2s and 7s

Tomorrow morning I have a parent teacher meeting. Knowing that their parents were going to see their grades, a number of students asked if they could turn in homework late. I said yes.

After school I got busy grading, they got busy doing homework. Around 8:00pm after most of the students had left, I noticed that the handwriting on one kid’s paper was dramatically different than the handwriting on another assignment with the same name on it.

As I looked closer this was true of a number of the assignments turned in by various students. I also noticed that some of the students who had been doing work had not turned in any work. It’s great that friends are willing to stay after school and help each other with homework. It is not great if the “help” given involves putting one person’s name on another person’s work.

I was pretty frustrated. I had stayed late grading work that ought not even to have been turned in. I had spent time entering grades into my grade book. I then had to spend time reentering zeros over the scores I’d entered.
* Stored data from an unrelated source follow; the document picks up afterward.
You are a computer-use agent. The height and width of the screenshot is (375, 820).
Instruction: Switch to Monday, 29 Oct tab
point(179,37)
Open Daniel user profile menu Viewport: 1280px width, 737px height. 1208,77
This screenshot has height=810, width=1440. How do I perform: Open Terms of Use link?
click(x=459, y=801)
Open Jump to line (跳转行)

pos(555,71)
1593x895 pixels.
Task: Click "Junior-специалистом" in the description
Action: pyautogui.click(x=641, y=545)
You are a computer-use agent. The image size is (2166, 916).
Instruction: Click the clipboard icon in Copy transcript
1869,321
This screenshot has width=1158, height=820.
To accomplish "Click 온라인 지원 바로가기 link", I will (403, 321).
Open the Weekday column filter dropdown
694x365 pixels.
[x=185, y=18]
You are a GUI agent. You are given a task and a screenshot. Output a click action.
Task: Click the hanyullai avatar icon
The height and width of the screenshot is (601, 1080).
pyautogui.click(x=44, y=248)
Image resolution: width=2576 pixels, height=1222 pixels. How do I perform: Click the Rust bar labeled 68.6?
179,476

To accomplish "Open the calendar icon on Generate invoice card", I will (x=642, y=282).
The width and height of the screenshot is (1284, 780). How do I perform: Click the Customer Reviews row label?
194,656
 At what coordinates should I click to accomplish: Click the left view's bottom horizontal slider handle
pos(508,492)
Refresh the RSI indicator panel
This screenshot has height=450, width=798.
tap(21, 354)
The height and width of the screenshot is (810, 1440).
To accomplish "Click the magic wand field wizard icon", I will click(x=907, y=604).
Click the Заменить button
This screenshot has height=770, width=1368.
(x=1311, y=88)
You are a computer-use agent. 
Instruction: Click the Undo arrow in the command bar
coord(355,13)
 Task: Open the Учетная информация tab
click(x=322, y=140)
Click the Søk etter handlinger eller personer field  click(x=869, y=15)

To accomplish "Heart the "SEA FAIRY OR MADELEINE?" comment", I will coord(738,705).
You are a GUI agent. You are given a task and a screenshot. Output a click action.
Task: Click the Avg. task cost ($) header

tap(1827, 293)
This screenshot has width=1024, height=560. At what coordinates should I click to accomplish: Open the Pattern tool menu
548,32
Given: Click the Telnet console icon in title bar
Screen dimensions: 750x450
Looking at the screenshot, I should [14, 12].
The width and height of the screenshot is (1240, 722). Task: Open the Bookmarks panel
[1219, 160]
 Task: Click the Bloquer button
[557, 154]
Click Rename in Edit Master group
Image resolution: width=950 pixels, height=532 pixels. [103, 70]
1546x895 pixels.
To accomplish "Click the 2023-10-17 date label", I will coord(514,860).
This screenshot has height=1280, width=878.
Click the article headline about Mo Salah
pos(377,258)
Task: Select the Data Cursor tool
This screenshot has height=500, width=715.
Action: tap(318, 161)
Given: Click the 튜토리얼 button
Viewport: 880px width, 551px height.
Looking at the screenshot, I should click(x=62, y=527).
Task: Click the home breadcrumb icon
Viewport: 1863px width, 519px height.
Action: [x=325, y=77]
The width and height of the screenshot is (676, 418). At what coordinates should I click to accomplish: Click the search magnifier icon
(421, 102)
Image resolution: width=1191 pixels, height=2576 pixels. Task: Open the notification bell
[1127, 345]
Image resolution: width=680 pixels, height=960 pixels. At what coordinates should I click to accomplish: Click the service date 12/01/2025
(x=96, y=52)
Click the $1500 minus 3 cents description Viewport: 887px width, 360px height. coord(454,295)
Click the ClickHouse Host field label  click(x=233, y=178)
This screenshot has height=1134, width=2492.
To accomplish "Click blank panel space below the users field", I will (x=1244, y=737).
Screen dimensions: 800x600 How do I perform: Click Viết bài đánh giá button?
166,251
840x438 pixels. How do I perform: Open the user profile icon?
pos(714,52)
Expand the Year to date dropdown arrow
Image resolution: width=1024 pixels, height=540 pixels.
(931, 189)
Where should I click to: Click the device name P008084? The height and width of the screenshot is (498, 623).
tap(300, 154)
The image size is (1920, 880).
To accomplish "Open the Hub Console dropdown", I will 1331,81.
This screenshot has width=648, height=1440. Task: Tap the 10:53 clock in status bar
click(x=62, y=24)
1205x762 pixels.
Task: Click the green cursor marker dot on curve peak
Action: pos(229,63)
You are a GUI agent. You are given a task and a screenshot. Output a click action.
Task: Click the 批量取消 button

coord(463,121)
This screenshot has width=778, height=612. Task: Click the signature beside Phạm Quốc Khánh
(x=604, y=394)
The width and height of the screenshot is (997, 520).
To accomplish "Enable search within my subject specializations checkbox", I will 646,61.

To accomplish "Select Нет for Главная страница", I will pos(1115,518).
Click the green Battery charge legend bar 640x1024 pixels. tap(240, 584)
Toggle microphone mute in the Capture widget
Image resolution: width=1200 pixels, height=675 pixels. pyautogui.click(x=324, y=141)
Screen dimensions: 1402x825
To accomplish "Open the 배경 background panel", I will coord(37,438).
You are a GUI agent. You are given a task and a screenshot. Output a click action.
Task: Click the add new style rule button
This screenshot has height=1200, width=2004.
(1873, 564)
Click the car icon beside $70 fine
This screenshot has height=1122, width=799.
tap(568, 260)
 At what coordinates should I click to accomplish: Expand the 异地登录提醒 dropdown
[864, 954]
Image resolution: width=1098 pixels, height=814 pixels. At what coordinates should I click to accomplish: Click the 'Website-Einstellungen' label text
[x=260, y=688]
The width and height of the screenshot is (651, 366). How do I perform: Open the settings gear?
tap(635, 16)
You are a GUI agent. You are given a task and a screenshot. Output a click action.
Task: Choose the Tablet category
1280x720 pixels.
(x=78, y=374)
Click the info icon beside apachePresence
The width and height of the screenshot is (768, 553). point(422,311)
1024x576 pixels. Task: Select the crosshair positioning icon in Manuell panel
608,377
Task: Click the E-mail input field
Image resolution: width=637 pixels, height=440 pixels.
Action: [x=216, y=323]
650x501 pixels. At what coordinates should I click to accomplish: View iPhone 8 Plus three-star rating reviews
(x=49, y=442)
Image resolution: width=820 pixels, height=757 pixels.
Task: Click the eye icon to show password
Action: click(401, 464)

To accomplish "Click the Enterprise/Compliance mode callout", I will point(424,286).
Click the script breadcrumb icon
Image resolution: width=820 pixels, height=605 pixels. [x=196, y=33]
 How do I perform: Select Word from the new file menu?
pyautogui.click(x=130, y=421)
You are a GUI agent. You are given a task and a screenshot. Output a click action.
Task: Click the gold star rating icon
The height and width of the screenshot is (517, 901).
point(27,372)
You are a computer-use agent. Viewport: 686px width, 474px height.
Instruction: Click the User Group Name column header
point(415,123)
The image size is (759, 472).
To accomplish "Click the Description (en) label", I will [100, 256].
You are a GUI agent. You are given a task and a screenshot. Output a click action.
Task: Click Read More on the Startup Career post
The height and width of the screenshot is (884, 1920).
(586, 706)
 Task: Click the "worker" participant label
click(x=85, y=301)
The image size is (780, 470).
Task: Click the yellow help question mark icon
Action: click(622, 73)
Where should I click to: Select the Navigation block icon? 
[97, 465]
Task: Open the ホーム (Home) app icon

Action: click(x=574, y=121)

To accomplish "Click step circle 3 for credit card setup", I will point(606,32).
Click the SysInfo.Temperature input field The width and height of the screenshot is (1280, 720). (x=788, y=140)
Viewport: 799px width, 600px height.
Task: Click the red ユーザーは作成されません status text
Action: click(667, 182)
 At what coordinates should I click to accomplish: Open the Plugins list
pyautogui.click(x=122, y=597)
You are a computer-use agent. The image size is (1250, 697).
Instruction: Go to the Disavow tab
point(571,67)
2s and 7s are quite different from one student to another.


Comments

4 responses to “2s and 7s”

  1. Sarah Avatar
    Sarah

    That was definitely the worst part of my semester of teaching. One of my classes never had a single instance of cheating, while the other had seven students who were always trying to wiggle out of assignments one way or another. It never ceased to put knots in my stomach. I don’t think students who copy realize the angst with which a teacher writes those zeros.

  2. Time to teach them a new English word…
    “Busted.”

    Look at it this way, you get to set a precedent for cheating, and once you have the reputation of having zero tolerance for that sort of thing, they will either get really tricky and fake you out and you won’t know and so it won’t bother you, OR they won’t attempt to and you won’t be bothered by it. I supposed the former isn’t quite as good as the latter….
    to quote Bree ,” You humans are such rum things.”

  3. sojiah Avatar
    sojiah

    hey Micah,

    man, I’m sorry about that. What a bummer of a situation! I hate that kind of thing, and it is so much harder on the teacher than the kids–darn kids!

    Hey, if you have any time this week, we should do some skypin’. I’m here in Marburg until sunday, then I go to Munich, and then to London.

    Praying you are well, through everying.
    sie

  4. sojiah Avatar
    sojiah

    as you can see, I left out the “th” in “everything.” That’s because germans don’t pronounce “th” very well. Also because I forgot.